:: Extrait ::

Le 12 août, pendant plus de 24 heures, de nombreux rassemblements sont organisés à Charlottesville, donnant lieu, presque systématiquement à des confrontations violentes. Les militant-e-s anti-racistes, pacifiques sont violemment harcelé-e-s par les néonazis, défilant librement, armes à la main, dans les rues de la ville. Le nombre incalculable de drapeaux nazis exhibés et de slogans anti-noirs scandés est insignifiant au regard du nombre de violences recensées de la part des suprémacistes blancs : un homme se fait tirer dessus, deux noirs s’étant interposés devant le cortège fasciste sont poursuivis et battus, etc. Bienvenue au 19 ème siècle ! La violence est telle que l’état d’urgence est décrété dans la ville : la police est débordée, la situation est devenue ingérable. Dans une rue, un cortège solidaire des contre-manifestant.e.s se forme spontanément et déambule pacifiquement. James Alex Fields Junior, passionné du nazisme et manifestant suprémaciste fonce dans la foule et tue une femme de 32 ans, Heather D. Heyer.

L’événement devient mondial : tout le monde découvre cette ville et la gravité de la situation de cet État confronté à une véritable flambée d’actes racistes, fascistes et homophobes, à l’instar d’un pays tout entier bercé à coups de tweets présidentiels toujours plus affligeants les uns que les autres.

:::

## Ensemble de consignes
- a) D'après l'extrait sur Charlottesville, quel âge avait la femme tuée par James Alex Fields Junior ?
- b) Recopiez l'extrait sur Charlottesville en partant de « L’événement devient mondial : tout » et en poursuivant jusqu'à « que les autres. ».

:: Matériel source ::

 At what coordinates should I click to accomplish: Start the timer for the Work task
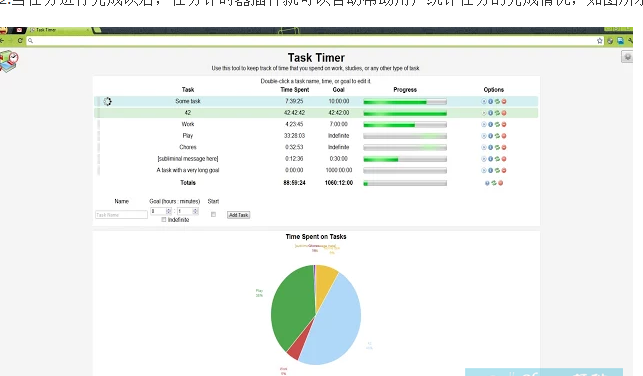483,125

:::

## Résultats finaux
- a) Elle avait 32 ans.

- b)
L’événement devient mondial : tout le monde découvre cette ville et la gravité de la situation de cet État confronté à une véritable flambée d’actes racistes, fascistes et homophobes, à l’instar d’un pays tout entier bercé à coups de tweets présidentiels toujours plus affligeants les uns que les autres.